**Page extract:**
======

A unique and forceful feature of Pam’s was her non-judgmental humor. She didn’t take his rejections personally and she frequently laughed when she kept him with her as if to say "I know you don’t want to stay, but I’m going to be so entertaining that you will." Pam learned to ignore much of Andrew’s disruptive behavior and persisted in getting him to respond in any way he could. She did not view Andrew as doing anything wrong; rather she saw it as her responsibility to get him into her world by first getting into his.
When I commended her on her persistence through months of plateaus, setbacks, and downright disturbing periods, she said "I’m going to do whatever I have to--I know there is a bright little boy in there and I don’t expect it to be easy."
And it clearly wasn’t easy. New people, situations, activities and most changes would invoke setbacks and sometimes monumental disturbances in their family of five. When I noticed Pam pushing herself without much response from the boy, I prescribed a break for her. Then she learned that forgetting about interacting for a while led her to see how much she had learned to do habitually. She was pleased to see Andrew initiate and keep her interacting when she took a little vacation from focusing on it.

======

**Given entries:**
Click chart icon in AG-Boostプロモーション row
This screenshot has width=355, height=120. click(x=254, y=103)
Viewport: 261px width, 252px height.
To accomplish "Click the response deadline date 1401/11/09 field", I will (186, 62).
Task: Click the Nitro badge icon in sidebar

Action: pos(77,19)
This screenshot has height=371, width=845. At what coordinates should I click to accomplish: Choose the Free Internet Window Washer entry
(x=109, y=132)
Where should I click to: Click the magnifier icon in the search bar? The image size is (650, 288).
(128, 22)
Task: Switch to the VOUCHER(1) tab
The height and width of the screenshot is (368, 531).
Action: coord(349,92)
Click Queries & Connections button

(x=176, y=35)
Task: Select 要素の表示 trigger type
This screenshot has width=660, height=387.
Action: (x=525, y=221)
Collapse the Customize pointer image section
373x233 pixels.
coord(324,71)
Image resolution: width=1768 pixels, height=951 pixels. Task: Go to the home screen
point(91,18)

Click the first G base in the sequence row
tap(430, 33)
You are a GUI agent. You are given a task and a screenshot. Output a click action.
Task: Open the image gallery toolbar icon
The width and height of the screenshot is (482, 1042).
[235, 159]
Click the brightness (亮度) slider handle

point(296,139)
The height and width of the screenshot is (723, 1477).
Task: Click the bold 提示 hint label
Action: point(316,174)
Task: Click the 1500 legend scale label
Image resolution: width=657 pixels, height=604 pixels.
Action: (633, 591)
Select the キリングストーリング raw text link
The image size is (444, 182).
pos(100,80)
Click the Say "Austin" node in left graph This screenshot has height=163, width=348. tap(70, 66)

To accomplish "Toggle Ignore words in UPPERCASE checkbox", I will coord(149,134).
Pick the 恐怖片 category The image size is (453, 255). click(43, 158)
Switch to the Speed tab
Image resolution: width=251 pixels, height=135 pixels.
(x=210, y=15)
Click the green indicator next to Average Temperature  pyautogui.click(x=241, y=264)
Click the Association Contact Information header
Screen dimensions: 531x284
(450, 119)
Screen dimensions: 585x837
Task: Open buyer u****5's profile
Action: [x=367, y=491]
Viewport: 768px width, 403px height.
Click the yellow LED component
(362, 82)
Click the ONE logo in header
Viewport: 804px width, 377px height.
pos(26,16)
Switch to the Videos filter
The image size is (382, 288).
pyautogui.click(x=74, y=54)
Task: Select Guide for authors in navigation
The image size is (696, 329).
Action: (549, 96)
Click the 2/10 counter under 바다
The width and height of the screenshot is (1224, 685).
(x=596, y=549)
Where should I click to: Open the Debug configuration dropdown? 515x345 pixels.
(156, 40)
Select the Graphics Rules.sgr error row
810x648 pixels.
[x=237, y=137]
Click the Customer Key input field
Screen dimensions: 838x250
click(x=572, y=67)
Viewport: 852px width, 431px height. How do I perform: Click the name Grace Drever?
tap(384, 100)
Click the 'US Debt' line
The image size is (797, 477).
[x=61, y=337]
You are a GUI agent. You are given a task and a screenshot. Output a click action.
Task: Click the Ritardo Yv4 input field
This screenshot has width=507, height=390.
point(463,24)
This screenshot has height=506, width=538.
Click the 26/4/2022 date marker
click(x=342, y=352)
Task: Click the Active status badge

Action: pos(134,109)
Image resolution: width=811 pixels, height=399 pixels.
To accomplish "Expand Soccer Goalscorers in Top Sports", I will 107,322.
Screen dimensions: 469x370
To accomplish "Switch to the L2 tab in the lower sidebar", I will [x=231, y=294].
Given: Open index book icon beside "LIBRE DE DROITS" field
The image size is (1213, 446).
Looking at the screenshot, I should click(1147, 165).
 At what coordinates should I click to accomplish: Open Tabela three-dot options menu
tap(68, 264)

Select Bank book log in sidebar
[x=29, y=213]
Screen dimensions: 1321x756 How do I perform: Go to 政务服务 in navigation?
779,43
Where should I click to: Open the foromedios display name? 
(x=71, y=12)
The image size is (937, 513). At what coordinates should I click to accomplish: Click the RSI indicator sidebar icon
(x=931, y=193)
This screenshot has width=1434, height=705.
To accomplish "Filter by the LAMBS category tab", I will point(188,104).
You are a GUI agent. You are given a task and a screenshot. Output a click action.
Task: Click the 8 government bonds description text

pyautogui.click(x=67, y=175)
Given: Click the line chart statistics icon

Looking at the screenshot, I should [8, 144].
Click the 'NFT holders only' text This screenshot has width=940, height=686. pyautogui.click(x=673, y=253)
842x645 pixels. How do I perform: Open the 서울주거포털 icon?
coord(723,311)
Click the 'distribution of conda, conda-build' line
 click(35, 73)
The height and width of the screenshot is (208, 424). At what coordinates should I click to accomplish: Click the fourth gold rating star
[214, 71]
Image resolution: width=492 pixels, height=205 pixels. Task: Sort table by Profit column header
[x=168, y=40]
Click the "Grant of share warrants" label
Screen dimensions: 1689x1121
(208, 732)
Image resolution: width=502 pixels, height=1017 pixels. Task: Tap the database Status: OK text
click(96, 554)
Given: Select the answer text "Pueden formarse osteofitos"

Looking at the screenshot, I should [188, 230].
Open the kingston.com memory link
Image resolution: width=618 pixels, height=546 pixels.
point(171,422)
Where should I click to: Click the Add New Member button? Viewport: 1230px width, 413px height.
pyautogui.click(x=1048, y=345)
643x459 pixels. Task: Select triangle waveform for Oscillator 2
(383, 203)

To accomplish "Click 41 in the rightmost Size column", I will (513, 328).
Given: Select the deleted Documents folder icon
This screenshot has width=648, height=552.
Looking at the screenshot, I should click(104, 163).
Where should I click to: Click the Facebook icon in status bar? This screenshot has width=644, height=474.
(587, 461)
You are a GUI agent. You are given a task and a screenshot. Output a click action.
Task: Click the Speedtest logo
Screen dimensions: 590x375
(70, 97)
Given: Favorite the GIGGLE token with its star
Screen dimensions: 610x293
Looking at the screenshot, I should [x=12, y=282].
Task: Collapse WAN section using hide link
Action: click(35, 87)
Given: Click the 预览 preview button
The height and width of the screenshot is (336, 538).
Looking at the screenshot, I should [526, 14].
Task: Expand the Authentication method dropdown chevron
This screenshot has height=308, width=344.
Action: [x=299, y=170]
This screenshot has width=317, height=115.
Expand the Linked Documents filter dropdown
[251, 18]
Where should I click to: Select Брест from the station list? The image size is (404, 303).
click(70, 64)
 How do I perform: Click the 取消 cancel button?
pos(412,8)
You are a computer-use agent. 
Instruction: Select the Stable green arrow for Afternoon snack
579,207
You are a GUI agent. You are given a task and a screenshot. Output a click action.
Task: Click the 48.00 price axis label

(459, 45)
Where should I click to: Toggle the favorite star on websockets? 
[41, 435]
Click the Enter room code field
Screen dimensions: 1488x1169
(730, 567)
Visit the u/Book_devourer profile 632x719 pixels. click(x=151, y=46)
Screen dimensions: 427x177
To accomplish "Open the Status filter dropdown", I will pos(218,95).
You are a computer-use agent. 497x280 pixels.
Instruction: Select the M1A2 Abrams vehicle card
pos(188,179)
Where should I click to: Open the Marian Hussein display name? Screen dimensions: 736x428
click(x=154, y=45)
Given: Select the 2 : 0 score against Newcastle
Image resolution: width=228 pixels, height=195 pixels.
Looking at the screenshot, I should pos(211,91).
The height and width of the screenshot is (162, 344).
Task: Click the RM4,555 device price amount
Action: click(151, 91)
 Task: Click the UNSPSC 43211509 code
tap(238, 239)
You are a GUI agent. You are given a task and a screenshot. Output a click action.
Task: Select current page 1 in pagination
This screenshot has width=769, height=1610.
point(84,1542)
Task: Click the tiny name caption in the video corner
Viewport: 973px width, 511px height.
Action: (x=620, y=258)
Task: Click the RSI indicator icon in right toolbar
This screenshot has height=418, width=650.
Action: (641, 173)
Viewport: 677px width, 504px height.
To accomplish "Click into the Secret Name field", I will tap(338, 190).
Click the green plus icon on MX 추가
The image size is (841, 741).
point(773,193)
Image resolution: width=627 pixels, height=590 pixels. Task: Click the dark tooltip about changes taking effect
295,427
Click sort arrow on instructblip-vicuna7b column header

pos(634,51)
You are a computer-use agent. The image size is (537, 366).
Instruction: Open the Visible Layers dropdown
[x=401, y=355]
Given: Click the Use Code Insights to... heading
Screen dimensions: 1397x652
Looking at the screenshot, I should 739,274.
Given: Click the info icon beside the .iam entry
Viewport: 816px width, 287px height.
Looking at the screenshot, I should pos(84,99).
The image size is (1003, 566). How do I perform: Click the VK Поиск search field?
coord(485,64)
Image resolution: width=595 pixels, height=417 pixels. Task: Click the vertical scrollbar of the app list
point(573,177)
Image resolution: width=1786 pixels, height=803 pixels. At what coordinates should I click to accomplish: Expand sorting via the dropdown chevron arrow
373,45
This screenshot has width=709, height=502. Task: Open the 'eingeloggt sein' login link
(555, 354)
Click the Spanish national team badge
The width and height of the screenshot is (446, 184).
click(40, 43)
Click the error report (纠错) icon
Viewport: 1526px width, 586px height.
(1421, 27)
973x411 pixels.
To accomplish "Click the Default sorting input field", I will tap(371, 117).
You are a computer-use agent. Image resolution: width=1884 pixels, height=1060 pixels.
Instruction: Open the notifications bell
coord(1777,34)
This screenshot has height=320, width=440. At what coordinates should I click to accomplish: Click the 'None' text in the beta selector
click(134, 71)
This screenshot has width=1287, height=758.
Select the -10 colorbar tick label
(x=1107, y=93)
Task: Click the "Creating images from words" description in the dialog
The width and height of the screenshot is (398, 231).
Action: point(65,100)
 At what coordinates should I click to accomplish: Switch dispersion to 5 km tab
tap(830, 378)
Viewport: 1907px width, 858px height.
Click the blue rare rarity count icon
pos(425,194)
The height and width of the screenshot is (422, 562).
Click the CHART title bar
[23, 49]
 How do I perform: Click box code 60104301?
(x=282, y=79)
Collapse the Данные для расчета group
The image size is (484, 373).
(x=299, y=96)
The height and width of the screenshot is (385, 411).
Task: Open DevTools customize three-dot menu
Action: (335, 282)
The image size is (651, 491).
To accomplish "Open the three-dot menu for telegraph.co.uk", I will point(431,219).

======

**Questions on the material:**
(a) In the passage about Pam and Andrew, why did the writer prescribe a break for Pam?
(b) List everything that the passage about Pam and Andrew says would invoke setbacks in their family.
(c) Continue the passage about Pam and Andrew from the point where it stops.

**Answers by item:**
(a) The writer prescribed the break after noticing Pam pushing herself without much response from Andrew.

(b)
- New people
- Situations
- Activities
- Most changes

(c)
Once Andrew began to stay in interactions, that is, to take turns both imitatively and with behaviors of his own, I encouraged Pam to begin to hold out for more sounding. When he took a turn, by clapping hands or rolling a ball, Pam would wait for any sound before she took her turn. We discussed how effectively Andrew had been communicating with her with tugs and pulls and soundless signs. He needed to learn that sounds are more effective communications. For now, he made sounds more for apparent self stimulation than to communicate. Until then, he didn’t know the powerful positive effects sounds could have. And sounds were not quick to come. It took much waiting and prompting as well as having Pam coach the family into the habit of imitating all of Andrew’s sounds even if he was in a separate room. It took months to show Andrew that sounds got people’s attention most efficiently. By now, he was choosing to play with his brothers and parents, of course briefly and often on his own terms. But he was joining the family.
Pam continued to map Andrew’s progress on forms much like the ECO Basics. She regularly monitored both how he was doing and how she was doing. Once her watching, waiting and keeping him there were stable habits, I began to teach her how to help him move from sounds to words. She learned to treat his sounds and movements as his own special language and her job was to translate his actions and nonverbal communications immediately into single words. She learned that the exact the time he was doing something or communicating with someone was the best exact time for him to learn a word for it. We had to do some work to keep the family from asking too many questions which simply did not show him how to talk. We practiced talking to Andrew not just to be understood but to show him what to say at that moment. Andrew was understanding increasingly more words, but he was not using them. Pam taught her family to reduce their questions and long sentences and to become a family of translators as if Andrew was a visiting foreign-speaking child.
Now, three-and-a-half years later, Andrew is five and still coming into the world of his family and peers at school. He’s talking more frequently and appropriately; he now needs to learn to stay in conversations. He responds much less with fight and flight but he still needs to learn about people boundaries as he can be a pretty rough play partner. Recently I visited with Andrew and his father. His dad admits not seeing the problems his wife experienced. He is excited with Andrew’s social gains and feels they have a strong, playful relationship in which he, the dad, gets a lot from Andrew who used to be a stranger to him.